I use PGI’s CUDA Fortran in my work and I can share a bit. First, I’ll rightfully admit I’m not much of a CUDA C programmer. I’ve done a bit with it (the usual matmul examples and all) and can read it, but I have been and always shall be a Fortran programmer at heart. This is mainly due to the fact that my graduate work, postdoctoral work, and current work all deal with codes that are FORTRAN 77 to Fortran 2003.
But, that said, I can say I find programming in CUDA Fortran quite nice. If you are from a Fortran background and are used to arrays rather than pointers and the use of MODULEs, I think you’ll like it too. If nothing else, there is an ease of reading it. For example, let’s say you have a device array dev_work(1024) and a host array of host_work(1024), instead of doing a cudaMemcpy(dev_work,host_work,1024), you can just say dev_work=host_work. Same for moving values to constant memory. (Note though, you can still use the cudaMemcpy API style calls if you want. Most of them are supported, like, say, cudaMemcpy2DAsync.)

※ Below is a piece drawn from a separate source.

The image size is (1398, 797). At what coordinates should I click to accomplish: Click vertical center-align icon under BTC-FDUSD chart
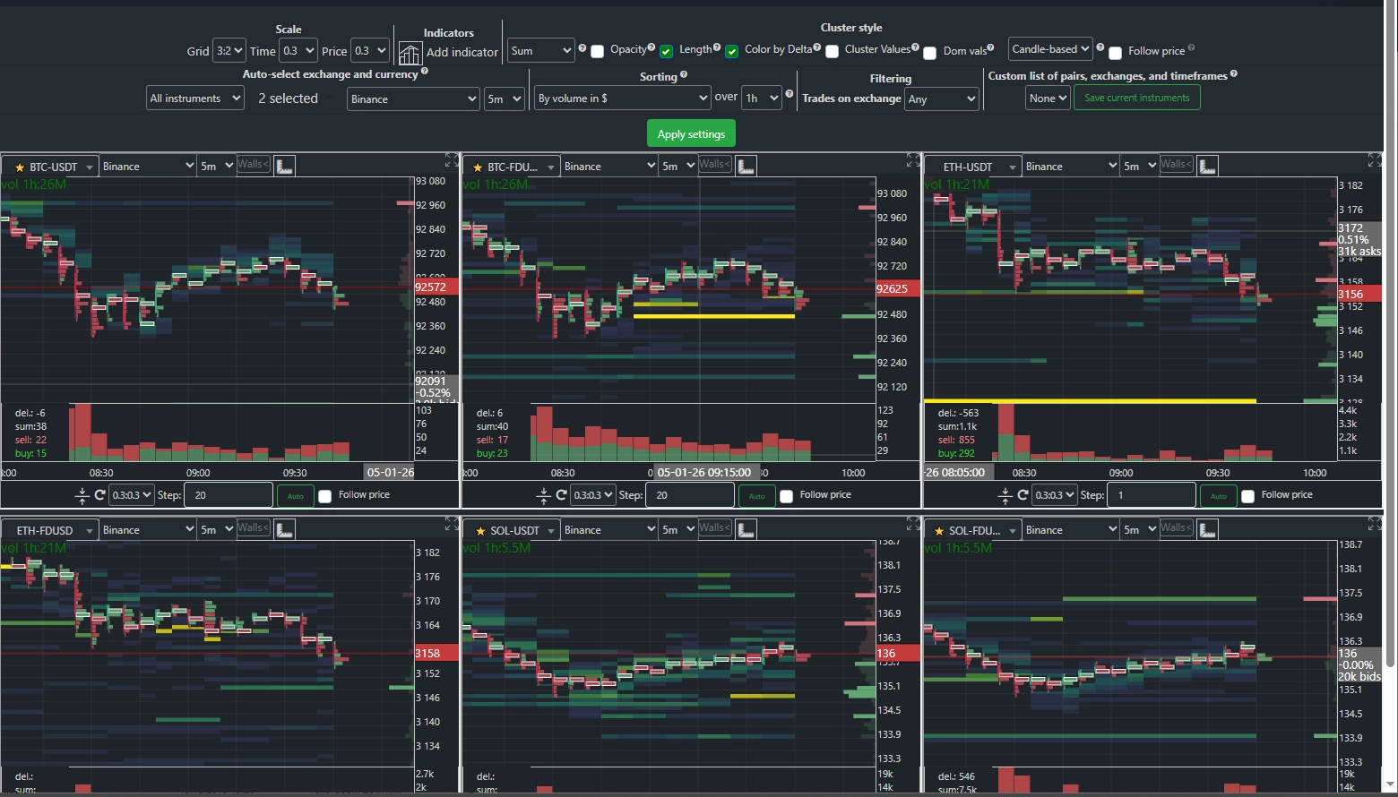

Likewise, allocating memory on the device is as simple as using allocate() instead of cudaMalloc and deallocate() rather than cudaFree. And depending on how you defined your host variable, when you allocate on the host, it’ll allocate pinned/page-locked memory for you as well:
real, pinned, allocatable, dimension(:) :: host_work
is allocated as pinned. (Again, though, if you need/want to use cudaMallocPitch, you can!)
Indeed, most of what you want to do in CUDA C, you can do in CUDA Fortran. A few things like Textures haven’t been implemented yet, but most of the language is there, and if you find something that isn’t, PGI is usually pretty good at getting it implemented in a future release.
I’ll also say that I’ve done some programming with PGI’s Accelerator pragmas (think OpenMP style pragmas but for GPUs), and have found them to be quite good. In recent times, the Accelerator model can identify and correctly code for you things like reductions, which are a bit tricky to program in CUDA C/Fortran.
For more on what programming with PGI compilers and GPUs can look like, I recommend reading some of the PGI Insider articles. For example, this article on porting WRF shows that the pragma model can essentially match hand-tuned CUDA C code with what I’m sure was much less effort and that was with a compiler almost a year old.